Task goal:
Reproduce every entry word for word.

Data extracted from a collection:
++++
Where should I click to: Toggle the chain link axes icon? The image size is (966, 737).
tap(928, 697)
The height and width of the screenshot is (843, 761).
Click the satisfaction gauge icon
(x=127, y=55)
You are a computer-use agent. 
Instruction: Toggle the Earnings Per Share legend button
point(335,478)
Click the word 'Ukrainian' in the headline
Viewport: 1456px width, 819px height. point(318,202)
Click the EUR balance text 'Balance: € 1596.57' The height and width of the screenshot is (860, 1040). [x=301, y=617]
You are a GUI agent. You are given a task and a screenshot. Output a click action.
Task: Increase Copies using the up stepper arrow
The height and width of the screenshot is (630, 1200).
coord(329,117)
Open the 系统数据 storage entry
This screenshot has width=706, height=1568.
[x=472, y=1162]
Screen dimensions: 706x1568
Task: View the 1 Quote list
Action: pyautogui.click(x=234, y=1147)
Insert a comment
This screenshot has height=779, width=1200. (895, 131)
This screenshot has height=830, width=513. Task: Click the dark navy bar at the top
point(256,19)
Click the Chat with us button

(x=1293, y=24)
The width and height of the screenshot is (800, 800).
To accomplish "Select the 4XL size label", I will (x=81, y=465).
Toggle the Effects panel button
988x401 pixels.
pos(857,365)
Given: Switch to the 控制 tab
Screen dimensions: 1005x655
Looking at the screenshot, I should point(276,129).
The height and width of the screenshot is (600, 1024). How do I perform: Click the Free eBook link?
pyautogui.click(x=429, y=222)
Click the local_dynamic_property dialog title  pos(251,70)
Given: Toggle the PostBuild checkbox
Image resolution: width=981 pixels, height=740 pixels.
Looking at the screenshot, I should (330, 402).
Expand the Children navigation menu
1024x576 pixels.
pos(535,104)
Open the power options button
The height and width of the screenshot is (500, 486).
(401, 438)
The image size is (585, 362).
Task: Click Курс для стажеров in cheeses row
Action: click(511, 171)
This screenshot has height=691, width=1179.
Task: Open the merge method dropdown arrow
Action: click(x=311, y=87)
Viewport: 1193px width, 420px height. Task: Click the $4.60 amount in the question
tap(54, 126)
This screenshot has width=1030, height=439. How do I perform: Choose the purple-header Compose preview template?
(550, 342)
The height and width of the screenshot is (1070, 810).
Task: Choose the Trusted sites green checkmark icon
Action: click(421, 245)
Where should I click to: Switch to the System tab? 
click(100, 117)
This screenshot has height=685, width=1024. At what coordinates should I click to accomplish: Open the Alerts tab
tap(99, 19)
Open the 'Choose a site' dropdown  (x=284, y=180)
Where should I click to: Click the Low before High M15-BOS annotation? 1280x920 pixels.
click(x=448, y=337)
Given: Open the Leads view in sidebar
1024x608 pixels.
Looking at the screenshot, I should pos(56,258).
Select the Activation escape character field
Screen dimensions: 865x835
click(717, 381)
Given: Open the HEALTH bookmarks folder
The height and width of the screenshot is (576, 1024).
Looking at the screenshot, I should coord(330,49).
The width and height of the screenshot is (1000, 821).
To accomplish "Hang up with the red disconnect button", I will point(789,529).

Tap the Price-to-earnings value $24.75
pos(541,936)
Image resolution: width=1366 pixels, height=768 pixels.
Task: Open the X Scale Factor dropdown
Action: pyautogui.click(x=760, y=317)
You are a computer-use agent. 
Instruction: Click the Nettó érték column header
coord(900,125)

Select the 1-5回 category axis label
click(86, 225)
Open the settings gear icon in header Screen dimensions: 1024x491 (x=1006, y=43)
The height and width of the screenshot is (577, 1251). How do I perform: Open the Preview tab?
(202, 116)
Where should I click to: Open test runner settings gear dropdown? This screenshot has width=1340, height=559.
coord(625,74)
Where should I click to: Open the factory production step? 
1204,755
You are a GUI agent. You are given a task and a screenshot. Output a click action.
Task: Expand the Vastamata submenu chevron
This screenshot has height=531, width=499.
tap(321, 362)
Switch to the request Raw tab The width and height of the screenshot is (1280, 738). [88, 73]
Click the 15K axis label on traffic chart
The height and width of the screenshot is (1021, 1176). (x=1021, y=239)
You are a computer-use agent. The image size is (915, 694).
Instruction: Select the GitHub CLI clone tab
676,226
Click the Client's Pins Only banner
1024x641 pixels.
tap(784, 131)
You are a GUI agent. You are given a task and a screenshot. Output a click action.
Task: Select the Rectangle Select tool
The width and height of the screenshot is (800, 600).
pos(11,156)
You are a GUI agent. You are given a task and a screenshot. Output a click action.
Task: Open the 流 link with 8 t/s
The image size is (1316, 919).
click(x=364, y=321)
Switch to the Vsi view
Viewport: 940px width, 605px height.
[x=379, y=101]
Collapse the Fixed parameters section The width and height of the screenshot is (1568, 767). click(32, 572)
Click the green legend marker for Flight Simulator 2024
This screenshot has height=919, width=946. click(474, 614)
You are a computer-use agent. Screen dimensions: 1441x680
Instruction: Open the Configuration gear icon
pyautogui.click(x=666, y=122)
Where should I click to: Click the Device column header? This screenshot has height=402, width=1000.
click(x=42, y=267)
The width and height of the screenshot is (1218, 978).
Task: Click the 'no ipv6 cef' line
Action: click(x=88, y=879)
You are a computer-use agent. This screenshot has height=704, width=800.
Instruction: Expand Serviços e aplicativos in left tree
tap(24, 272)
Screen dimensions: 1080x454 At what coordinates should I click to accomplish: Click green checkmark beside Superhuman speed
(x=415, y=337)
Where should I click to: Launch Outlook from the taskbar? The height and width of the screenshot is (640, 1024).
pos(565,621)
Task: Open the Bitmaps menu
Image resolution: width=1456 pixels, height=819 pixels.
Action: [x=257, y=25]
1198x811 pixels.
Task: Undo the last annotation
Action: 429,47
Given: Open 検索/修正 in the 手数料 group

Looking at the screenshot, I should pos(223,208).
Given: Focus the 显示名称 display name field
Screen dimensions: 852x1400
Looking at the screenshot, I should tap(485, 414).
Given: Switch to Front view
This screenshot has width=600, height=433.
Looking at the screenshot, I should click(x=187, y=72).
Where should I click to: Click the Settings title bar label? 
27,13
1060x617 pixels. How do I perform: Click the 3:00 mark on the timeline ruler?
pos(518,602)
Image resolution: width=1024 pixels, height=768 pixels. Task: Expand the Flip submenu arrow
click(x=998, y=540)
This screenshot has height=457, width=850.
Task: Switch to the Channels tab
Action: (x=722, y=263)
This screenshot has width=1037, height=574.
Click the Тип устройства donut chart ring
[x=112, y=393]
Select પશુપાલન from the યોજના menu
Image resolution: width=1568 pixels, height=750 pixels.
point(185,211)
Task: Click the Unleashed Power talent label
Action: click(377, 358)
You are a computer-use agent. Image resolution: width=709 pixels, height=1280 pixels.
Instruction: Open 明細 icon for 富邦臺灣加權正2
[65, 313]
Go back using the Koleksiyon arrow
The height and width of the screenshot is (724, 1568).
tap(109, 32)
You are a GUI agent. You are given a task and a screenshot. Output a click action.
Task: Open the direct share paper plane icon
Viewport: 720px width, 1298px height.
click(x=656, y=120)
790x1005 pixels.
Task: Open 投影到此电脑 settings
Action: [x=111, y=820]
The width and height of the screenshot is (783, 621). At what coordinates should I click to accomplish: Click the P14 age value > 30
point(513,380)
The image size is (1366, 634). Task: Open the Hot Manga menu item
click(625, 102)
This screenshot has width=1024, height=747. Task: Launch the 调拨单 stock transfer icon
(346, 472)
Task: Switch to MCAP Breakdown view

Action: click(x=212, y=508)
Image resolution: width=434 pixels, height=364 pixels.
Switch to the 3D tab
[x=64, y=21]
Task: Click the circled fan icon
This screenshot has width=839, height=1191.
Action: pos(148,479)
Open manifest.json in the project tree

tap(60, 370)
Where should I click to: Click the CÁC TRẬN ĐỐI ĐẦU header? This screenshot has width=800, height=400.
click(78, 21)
++++
Task response:
Where should I click to: Toggle the chain link axes icon? The image size is (966, 737).
tap(928, 697)
The height and width of the screenshot is (843, 761).
Click the satisfaction gauge icon
(x=127, y=55)
You are a computer-use agent. 
Instruction: Toggle the Earnings Per Share legend button
point(335,478)
Click the word 'Ukrainian' in the headline
Viewport: 1456px width, 819px height. point(318,202)
Click the EUR balance text 'Balance: € 1596.57' The height and width of the screenshot is (860, 1040). [x=301, y=617]
You are a GUI agent. You are given a task and a screenshot. Output a click action.
Task: Increase Copies using the up stepper arrow
The height and width of the screenshot is (630, 1200).
coord(329,117)
Open the 系统数据 storage entry
This screenshot has width=706, height=1568.
[x=472, y=1162]
Screen dimensions: 706x1568
Task: View the 1 Quote list
Action: pyautogui.click(x=234, y=1147)
Insert a comment
This screenshot has height=779, width=1200. (895, 131)
This screenshot has height=830, width=513. Task: Click the dark navy bar at the top
point(256,19)
Click the Chat with us button

(x=1293, y=24)
The width and height of the screenshot is (800, 800).
To accomplish "Select the 4XL size label", I will (x=81, y=465).
Toggle the Effects panel button
988x401 pixels.
pos(857,365)
Given: Switch to the 控制 tab
Screen dimensions: 1005x655
Looking at the screenshot, I should point(276,129).
The height and width of the screenshot is (600, 1024). How do I perform: Click the Free eBook link?
pyautogui.click(x=429, y=222)
Click the local_dynamic_property dialog title  pos(251,70)
Given: Toggle the PostBuild checkbox
Image resolution: width=981 pixels, height=740 pixels.
Looking at the screenshot, I should (330, 402).
Expand the Children navigation menu
1024x576 pixels.
pos(535,104)
Open the power options button
The height and width of the screenshot is (500, 486).
(401, 438)
The image size is (585, 362).
Task: Click Курс для стажеров in cheeses row
Action: click(511, 171)
This screenshot has height=691, width=1179.
Task: Open the merge method dropdown arrow
Action: click(x=311, y=87)
Viewport: 1193px width, 420px height. Task: Click the $4.60 amount in the question
tap(54, 126)
This screenshot has width=1030, height=439. How do I perform: Choose the purple-header Compose preview template?
(550, 342)
The height and width of the screenshot is (1070, 810).
Task: Choose the Trusted sites green checkmark icon
Action: click(421, 245)
Where should I click to: Switch to the System tab? 
click(100, 117)
This screenshot has height=685, width=1024. At what coordinates should I click to accomplish: Open the Alerts tab
tap(99, 19)
Open the 'Choose a site' dropdown  (x=284, y=180)
Where should I click to: Click the Low before High M15-BOS annotation? 1280x920 pixels.
click(x=448, y=337)
Given: Open the Leads view in sidebar
1024x608 pixels.
Looking at the screenshot, I should pos(56,258).
Select the Activation escape character field
Screen dimensions: 865x835
click(717, 381)
Given: Open the HEALTH bookmarks folder
The height and width of the screenshot is (576, 1024).
Looking at the screenshot, I should coord(330,49).
The width and height of the screenshot is (1000, 821).
To accomplish "Hang up with the red disconnect button", I will point(789,529).

Tap the Price-to-earnings value $24.75
pos(541,936)
Image resolution: width=1366 pixels, height=768 pixels.
Task: Open the X Scale Factor dropdown
Action: pyautogui.click(x=760, y=317)
You are a computer-use agent. 
Instruction: Click the Nettó érték column header
coord(900,125)

Select the 1-5回 category axis label
click(86, 225)
Open the settings gear icon in header Screen dimensions: 1024x491 (x=1006, y=43)
The height and width of the screenshot is (577, 1251). How do I perform: Open the Preview tab?
(202, 116)
Where should I click to: Open test runner settings gear dropdown? This screenshot has width=1340, height=559.
coord(625,74)
Where should I click to: Open the factory production step? 
1204,755
You are a GUI agent. You are given a task and a screenshot. Output a click action.
Task: Expand the Vastamata submenu chevron
This screenshot has height=531, width=499.
tap(321, 362)
Switch to the request Raw tab The width and height of the screenshot is (1280, 738). [88, 73]
Click the 15K axis label on traffic chart
The height and width of the screenshot is (1021, 1176). (x=1021, y=239)
You are a computer-use agent. The image size is (915, 694).
Instruction: Select the GitHub CLI clone tab
676,226
Click the Client's Pins Only banner
1024x641 pixels.
tap(784, 131)
You are a GUI agent. You are given a task and a screenshot. Output a click action.
Task: Select the Rectangle Select tool
The width and height of the screenshot is (800, 600).
pos(11,156)
You are a GUI agent. You are given a task and a screenshot. Output a click action.
Task: Open the 流 link with 8 t/s
The image size is (1316, 919).
click(x=364, y=321)
Switch to the Vsi view
Viewport: 940px width, 605px height.
[x=379, y=101]
Collapse the Fixed parameters section The width and height of the screenshot is (1568, 767). click(32, 572)
Click the green legend marker for Flight Simulator 2024
This screenshot has height=919, width=946. click(474, 614)
You are a computer-use agent. Screen dimensions: 1441x680
Instruction: Open the Configuration gear icon
pyautogui.click(x=666, y=122)
Where should I click to: Click the Device column header? This screenshot has height=402, width=1000.
click(x=42, y=267)
The width and height of the screenshot is (1218, 978).
Task: Click the 'no ipv6 cef' line
Action: click(x=88, y=879)
You are a computer-use agent. This screenshot has height=704, width=800.
Instruction: Expand Serviços e aplicativos in left tree
tap(24, 272)
Screen dimensions: 1080x454 At what coordinates should I click to accomplish: Click green checkmark beside Superhuman speed
(x=415, y=337)
Where should I click to: Launch Outlook from the taskbar? The height and width of the screenshot is (640, 1024).
pos(565,621)
Task: Open the Bitmaps menu
Image resolution: width=1456 pixels, height=819 pixels.
Action: [x=257, y=25]
1198x811 pixels.
Task: Undo the last annotation
Action: 429,47
Given: Open 検索/修正 in the 手数料 group

Looking at the screenshot, I should pos(223,208).
Given: Focus the 显示名称 display name field
Screen dimensions: 852x1400
Looking at the screenshot, I should tap(485, 414).
Given: Switch to Front view
This screenshot has width=600, height=433.
Looking at the screenshot, I should click(x=187, y=72).
Where should I click to: Click the Settings title bar label? 
27,13
1060x617 pixels. How do I perform: Click the 3:00 mark on the timeline ruler?
pos(518,602)
Image resolution: width=1024 pixels, height=768 pixels. Task: Expand the Flip submenu arrow
click(x=998, y=540)
This screenshot has height=457, width=850.
Task: Switch to the Channels tab
Action: (x=722, y=263)
This screenshot has width=1037, height=574.
Click the Тип устройства donut chart ring
[x=112, y=393]
Select પશુપાલન from the યોજના menu
Image resolution: width=1568 pixels, height=750 pixels.
point(185,211)
Task: Click the Unleashed Power talent label
Action: click(377, 358)
You are a computer-use agent. Image resolution: width=709 pixels, height=1280 pixels.
Instruction: Open 明細 icon for 富邦臺灣加權正2
[65, 313]
Go back using the Koleksiyon arrow
The height and width of the screenshot is (724, 1568).
tap(109, 32)
You are a GUI agent. You are given a task and a screenshot. Output a click action.
Task: Open the direct share paper plane icon
Viewport: 720px width, 1298px height.
click(x=656, y=120)
790x1005 pixels.
Task: Open 投影到此电脑 settings
Action: [x=111, y=820]
The width and height of the screenshot is (783, 621). At what coordinates should I click to accomplish: Click the P14 age value > 30
point(513,380)
The image size is (1366, 634). Task: Open the Hot Manga menu item
click(625, 102)
This screenshot has width=1024, height=747. Task: Launch the 调拨单 stock transfer icon
(346, 472)
Task: Switch to MCAP Breakdown view

Action: click(x=212, y=508)
Image resolution: width=434 pixels, height=364 pixels.
Switch to the 3D tab
[x=64, y=21]
Task: Click the circled fan icon
This screenshot has width=839, height=1191.
Action: pos(148,479)
Open manifest.json in the project tree

tap(60, 370)
Where should I click to: Click the CÁC TRẬN ĐỐI ĐẦU header? This screenshot has width=800, height=400.
click(78, 21)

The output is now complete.